The FDA authorized the boosters for use at least two months after a previous dose or infection. But boosting again so soon may backfire, some studies suggest. Lengthening the interval between boosts to five or six months may be more effective, giving the immune system more time to refine its response.

Whatever the timing, adding yet another shot to the regimen seems unlikely to motivate Americans to opt for the immunization.

“Each new booster we roll out is going to have a lower and lower uptake, and we’re already pretty close to the floor,” said Gretchen Chapman, an expert in health behavior at Carnegie Mellon University in Pittsburgh.

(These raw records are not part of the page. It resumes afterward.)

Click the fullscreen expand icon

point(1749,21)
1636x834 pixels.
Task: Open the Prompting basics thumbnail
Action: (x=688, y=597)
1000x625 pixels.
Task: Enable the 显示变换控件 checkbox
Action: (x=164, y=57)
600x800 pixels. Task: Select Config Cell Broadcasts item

The Biden administration may have no choice but to promote boosters given the lifting of other precautions, Chapman said. But most people make decisions based on what others in their social network do, or what their political and community leaders recommend, not on esoteric scientific data, she noted.

“We should not spend a lot of political capital trying to get people to get this bivalent booster, because the benefits are limited,” she added. “It’s more important to get folks who never got the initial vaccine series vaccinated than to get people like me to get their fifth shot.”

The Biden administration may have better luck persuading people to get boosters if other vaccines, such as Novavax or J&J, were available for that purpose, she added. That may be particularly true for people who have hesitated to get a booster shot because they have had a strong reaction to an mRNA vaccine.

Even from a scientific perspective, it may make more sense to diversify the body’s antibody response with different vaccines than to continue to roll out versions of the mRNA vaccines, some experts said.

Marks said the FDA may recommend Novavax as a second booster after reviewing the data. Until then, that vaccine is authorized only as a first booster for people who are unwilling to, or cannot, get an mRNA vaccine.

That rule “is completely ridiculous,” Moore said. “If the FDA’s goal is to increase vaccine uptake and boost immunity in the American population, why is it putting restrictions like this?”